PLEASANTON, Calif., April 8, 2013 /PRNewswire/ -- Blackhawk Network Holdings, Inc., a majority-owned subsidiary of Safeway Inc. (NYSE: SWY), today announced that it is filing an amended registration statement with the Securities and Exchange Commission in connection with an initial public offering, or IPO, of 10,000,000 shares of Blackhawk's Class A common stock (with an additional 1,500,000 shares subject to the underwriters' option to purchase additional shares) at an estimated offering price of $20 to $22 per share.  The IPO will consist solely of shares to be offered by existing stockholders, including Safeway Inc.

Goldman, Sachs & Co., BofA Merrill Lynch, Citigroup and Deutsche Bank Securities will serve as joint-bookrunning managers, with   Goldman, Sachs & Co. serving as the global coordinator for the proposed offering.  Barclays, BMO Capital Markets, Credit Suisse, Piper Jaffray, Raymond James and Wells Fargo Securities will serve as co-managers for the proposed offering.  The offering will be made only by means of a prospectus. 
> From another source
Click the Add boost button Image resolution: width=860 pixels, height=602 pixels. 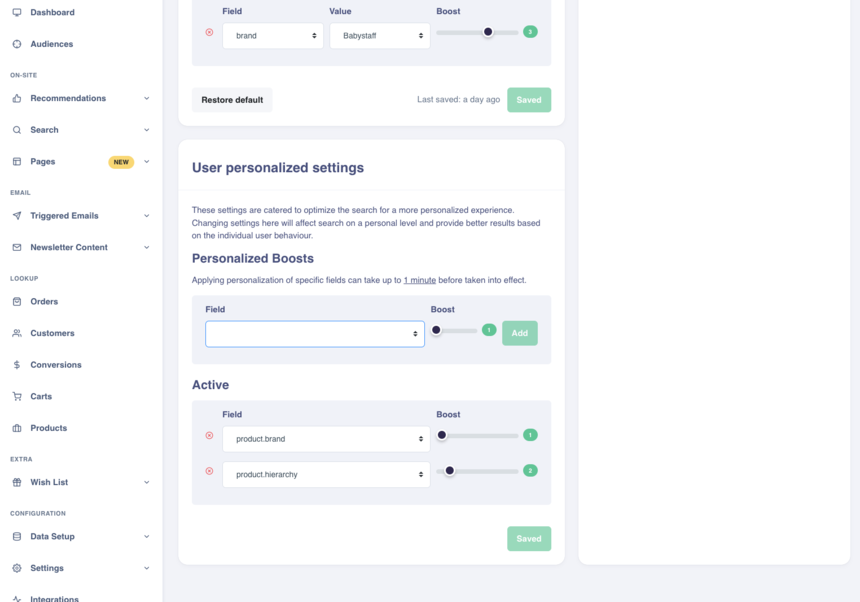click(519, 334)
A copy of the preliminary prospectus may be obtained from Goldman, Sachs & Co., Attention: Prospectus Department, 200 West Street, New York, NY 10282, by telephone at: (866) 471-2526, or by email to: prospectus-ny@ny.email.gs.com; BofA Merrill Lynch, Attention: Prospectus Department, 222 Broadway, New York, NY 10038, by email to: dg.prospectus_requests@baml.com; Citigroup, c/o Broadridge Financial Solutions, 1155 Long Island Avenue, Edgewood, NY  11717, by telephone at: (800) 831-9146 ; Deutsche Bank Securities Inc., Attention: Prospectus Group, 60 Wall Street, New York, NY 10005, by telephone at: (800) 503-4611, or by email to: prospectus.cpdg@db.com.

A registration statement relating to these securities has been filed with the Securities and Exchange Commission but has not yet become effective.  These securities may not be sold, nor may offers to buy be accepted, prior to the time the registration statement becomes effective.  This press release shall not constitute an offer to sell or a solicitation of an offer to buy any securities, nor shall there be any sale of these securities in any jurisdiction in which such offer, solicitation or sale would be unlawful prior to registration or qualification under the securities laws of such jurisdiction.